Barber and Joyce's chronological discussion emphasizes that although elites began to separate themselves from commoners as early as 1150 B.C., Zapotec elite residences did not organize space in a way that allowed for the public expression of individual power until after the collapse of Monte Albán in about A.D. 800, as in Lambityeco Structure 195. Only the Late Postclassic examples from Yagul and Mitla were palaces in the sense that they not only combined but fully merged open and public spaces with residential spaces. It follows that in the Valley of Oaxaca, architecture expressed political power in ways that sharply contrast with the theater-state examples of the Maya or El Tajín. Thus Barber and Joyce offer an important alternative perspective.

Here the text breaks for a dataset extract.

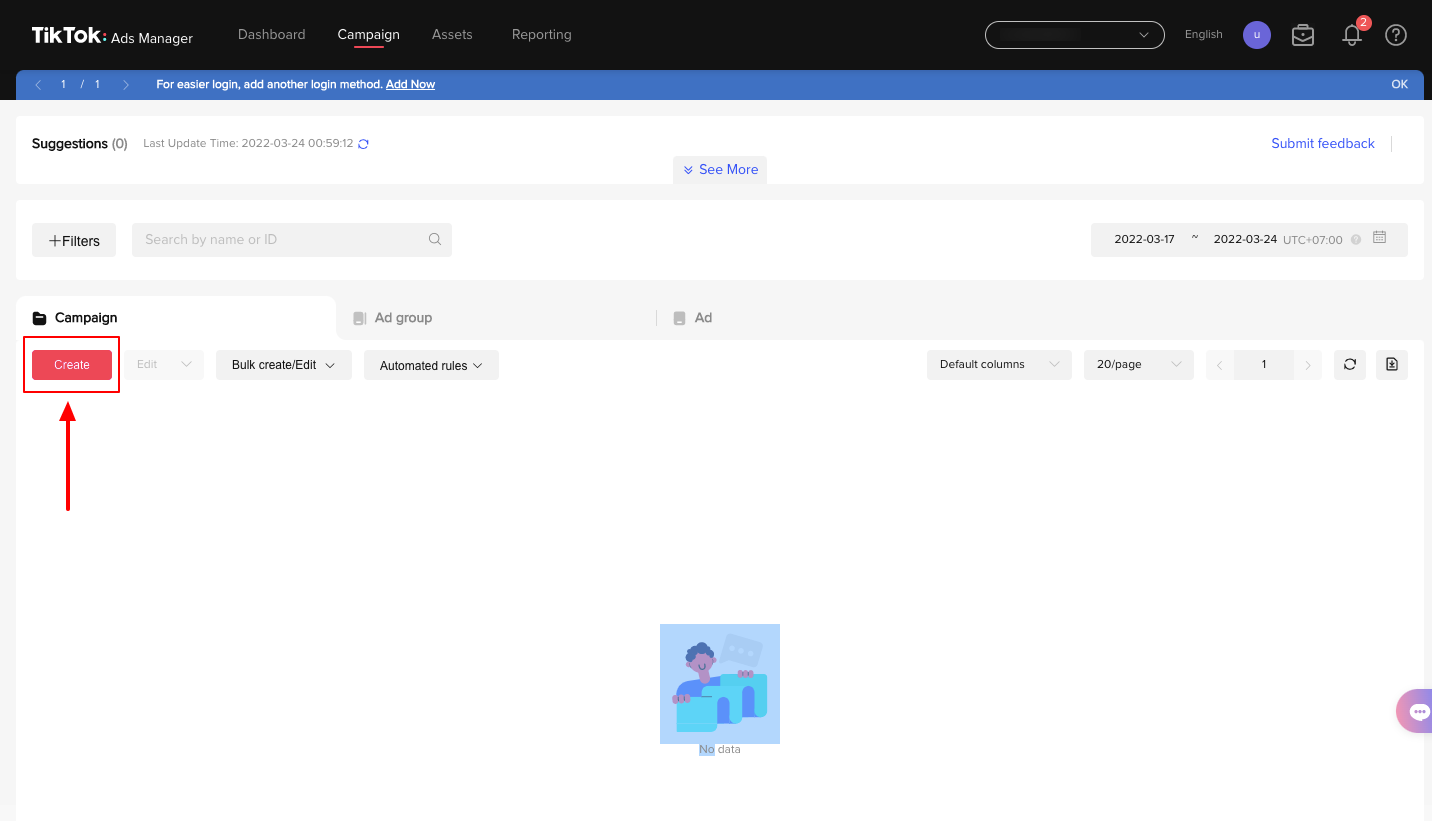Refresh the campaign table with reload icon

(1349, 365)
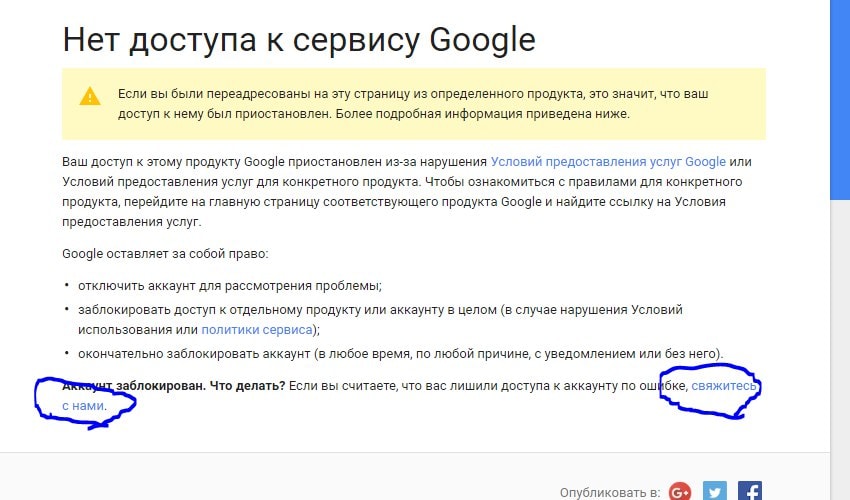Click the blue vertical scrollbar thumb
The width and height of the screenshot is (850, 500).
tap(840, 100)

William T. Sanders and Susan Toby Evans trace the development of Teotihuacan rulership through different stages of palace architecture. They postulate that the earliest palace was possibly the Xalla compound, located between the Pyramids of the Sun and Moon in the northeastern sector of the city. In the third century A.D., it was replaced by the Ciudadela as the political administrative center. Sanders and Evans suggest that the Ciudadela functioned as the possible residence and seat of government of one or two powerful rulers whose lineages were associated with the Feathered Serpent and with the Fire Serpent, as depicted on the Temple-Pyramid of the Feathered Serpent. Around 300 A.D., a reaction against the political dynasts set in, and this Temple-Pyramid was concealed by the Adosado. At approximately the same time, many of the city's apartment compounds were constructed, including the Street of the Dead Complex that straddles the Street of the Dead between the Pyramid of the Sun and the Ciudadela. According to Sanders and Evans, the Street of the Dead Complex was the palace of a new type of government that consisted of a hierarchy of relatively depersonalized bureaucrats whose identity as individual power holders was not emphasized in the visual arts.
Sanders and Evans continue to discuss the power and influence Teotihuacan had exerted abroad, and they relate the changes in government to the contemporary developments at Tikal. They show that the much-debated Early Classic Teotihuacan presence at Tikal occurred in the late fourth century, based on hieroglyphic as well as archaeological evidence that corresponds to the proposed change in Teotihuacan government from the powerful dynast(s) to less individualized bureaucrats. Sanders and Evans pose the question of whether a ruling Teotihuacan dynasty associated with the cult of the Feathered Serpent traveled to the Maya region, possibly into exile, which led to the outlined changes at home. They further ask whether Teotihuacan's political advance into the Maya area may have been an Early Classic actualization of the Early Postclassic story of Quetzalcoatl. Quetzalcoatl, or the Feathered Serpent, was said to have been exiled from Tula and subsequently became an influential figure among the Maya in Yucatán. These ideas will contribute to the current scholarly debate about the relationship between Central Mexico and the Maya.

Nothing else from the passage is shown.